DOCUMENT SEGMENT:
Intro to data modeling (2 min)
Data modeling makes it easier for developers, data architects, business analysts, and other stakeholders to view and understand relationships between data objects.

A data model organizes data objects and standardizes the properties of real-world entities and how they relate to one another. Data models are the core of an ontology, a knowledge graph, or an industry standard and are crucial in building solutions like data science models, mobile apps, and web apps.
Data modeling concepts
The data modeling building blocks are data models, data types, instances, and spaces.
Data model: A data model represents data entities and how they relate to each other. Data models vary in size to represent anything from large and complex ontologies to simple use cases like in this short tutorial. Regardless of their complexity and size, each data model is composed of data types.
Data type: A data type represents the structure of an entity and is analogous to a database table or view. In CDF, you can import and reuse data types across data models.
Each data type is composed of fields that describe the attributes of the entity. Each field also specifies what type of data represents the attribute, for example, when defining a Pump, it can have the following fields:
- weight contains data of
Number
type - active_status contains data of
Boolean
type - name contains data of
String (text)

TO-DO LIST:
(1) In the data modeling intro, rewrite the passage from "Data modeling concepts" to "across data models.", swapping "database table" for "spreadsheet".
(2) Reproduce every line of the two listing blocks below word for word, omitting the pictures.

AVAILABLE DATA:
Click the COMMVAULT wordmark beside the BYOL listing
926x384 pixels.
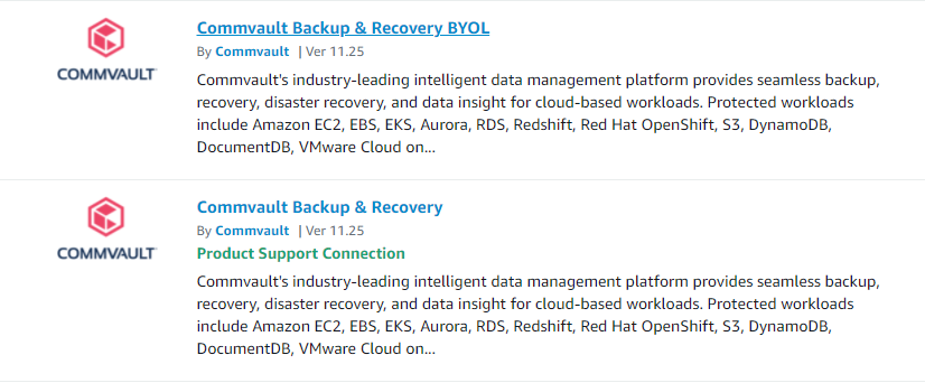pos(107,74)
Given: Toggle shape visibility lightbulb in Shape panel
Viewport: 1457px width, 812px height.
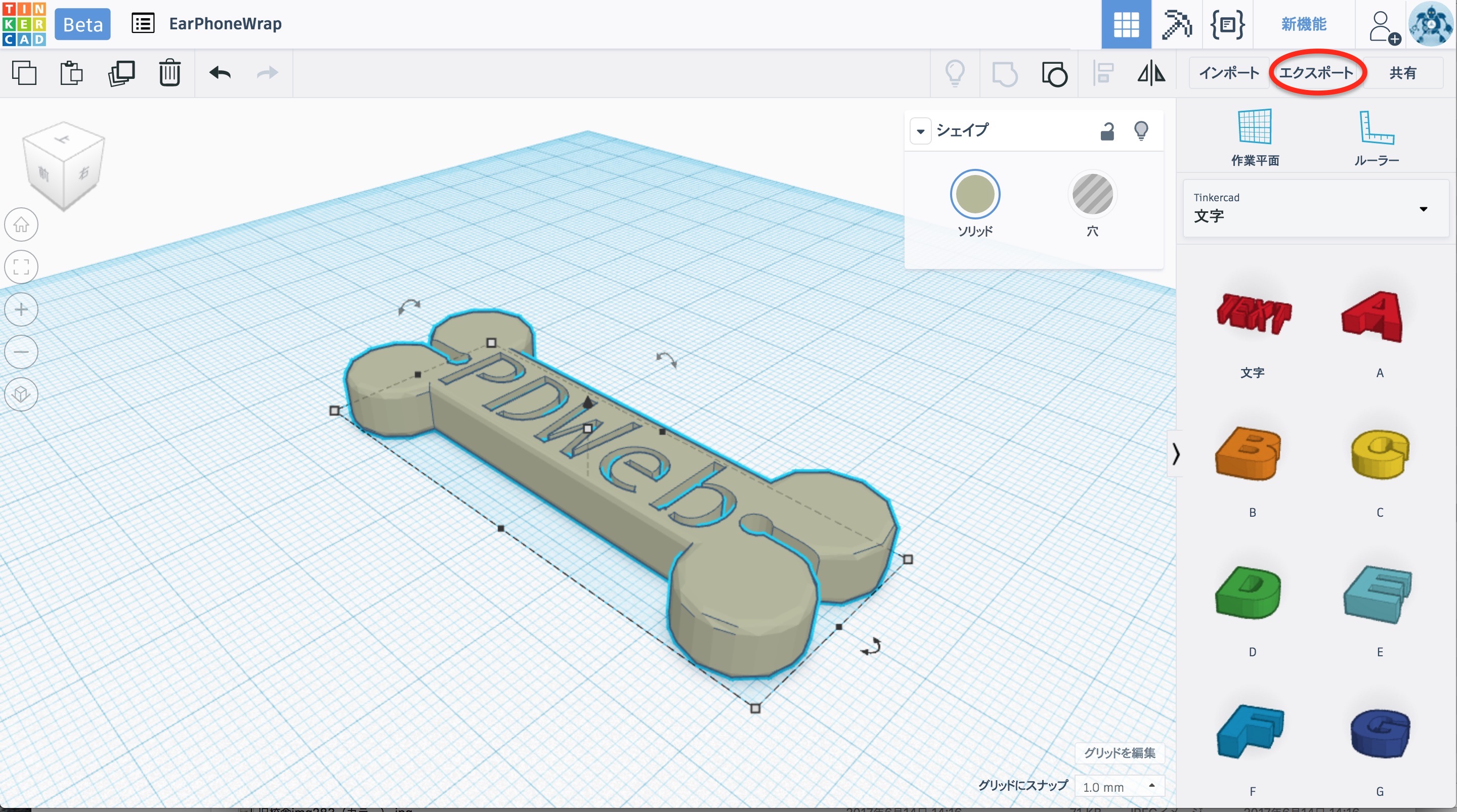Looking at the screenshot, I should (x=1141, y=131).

THE SOLUTIONS:
(1)
Data modeling concepts
The data modeling building blocks are data models, data types, instances, and spaces.
Data model: A data model represents data entities and how they relate to each other. Data models vary in size to represent anything from large and complex ontologies to simple use cases like in this short tutorial. Regardless of their complexity and size, each data model is composed of data types.
Data type: A data type represents the structure of an entity and is analogous to a spreadsheet or view. In CDF, you can import and reuse data types across data models.

(2)
Click the COMMVAULT wordmark beside the BYOL listing
926x384 pixels.
pos(107,74)
Given: Toggle shape visibility lightbulb in Shape panel
Viewport: 1457px width, 812px height.
Looking at the screenshot, I should (x=1141, y=131).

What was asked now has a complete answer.